(Beginning of EXTRACTED DATA)

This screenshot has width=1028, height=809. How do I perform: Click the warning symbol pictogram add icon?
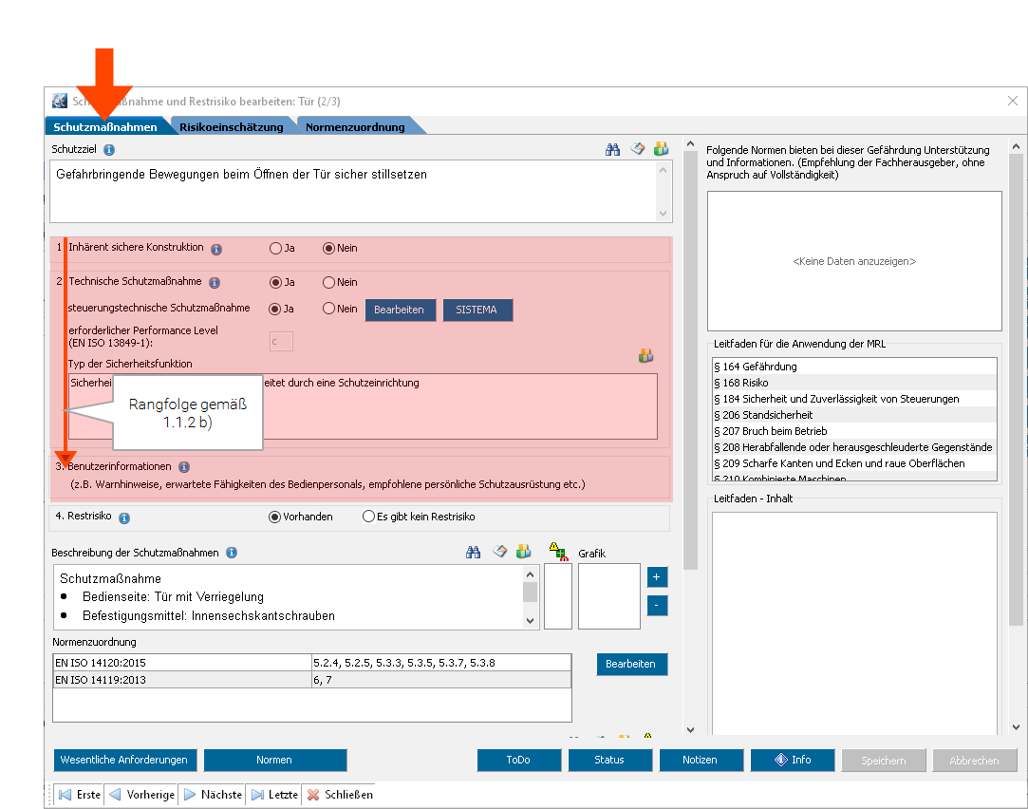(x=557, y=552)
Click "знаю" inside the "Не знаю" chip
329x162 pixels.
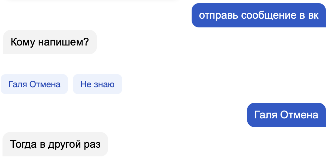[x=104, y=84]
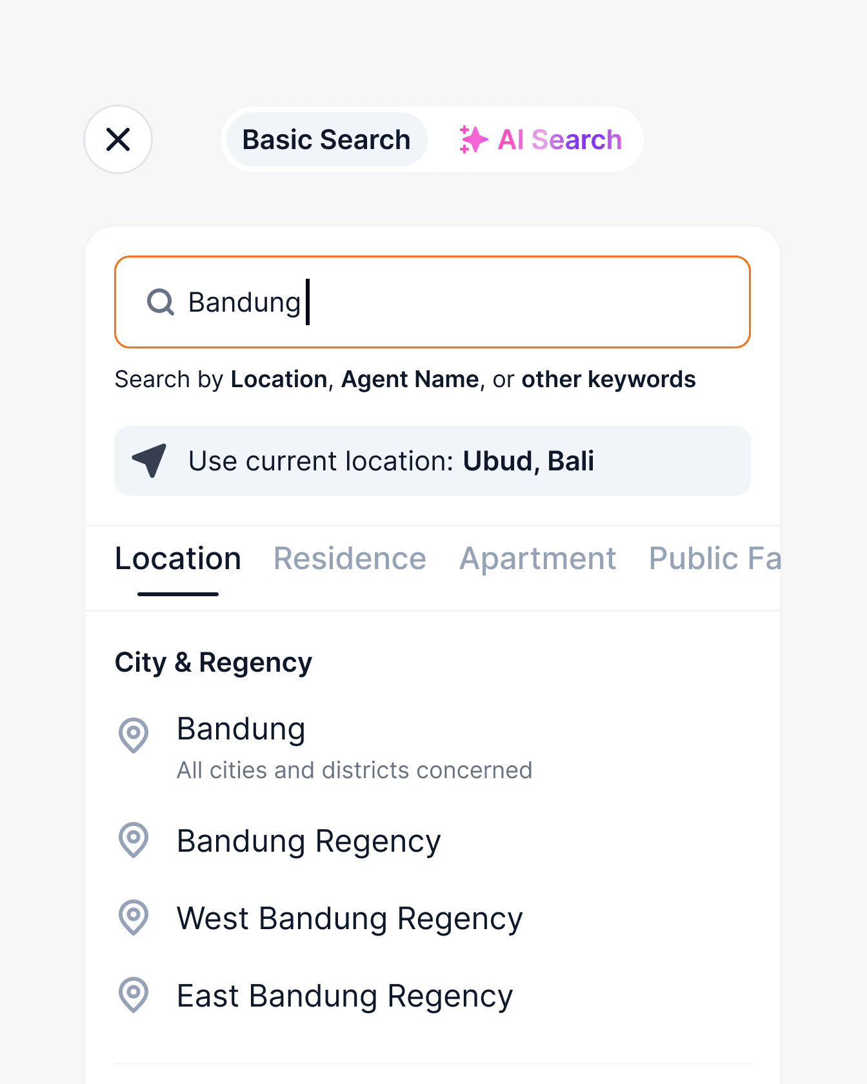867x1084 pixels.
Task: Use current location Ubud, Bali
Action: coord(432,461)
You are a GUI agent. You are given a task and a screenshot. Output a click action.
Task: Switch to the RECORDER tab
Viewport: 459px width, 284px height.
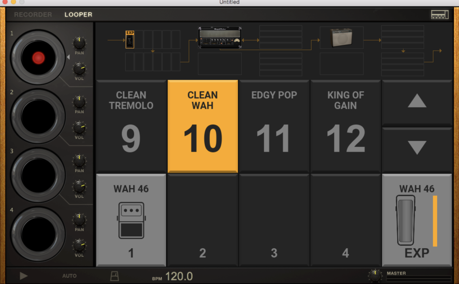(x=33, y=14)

(End of EXTRACTED DATA)

BRIEF
Give back exactly the lines from the top of the records to the line containing "You are a GUI", both included, and no pictures.

WRITTEN ANSWER
This screenshot has width=1028, height=809. How do I perform: Click the warning symbol pictogram add icon?
(x=557, y=552)
Click "знаю" inside the "Не знаю" chip
329x162 pixels.
[x=104, y=84]
867x1084 pixels.
Task: Use current location Ubud, Bali
Action: coord(432,461)
You are a GUI agent. You are given a task and a screenshot. Output a click action.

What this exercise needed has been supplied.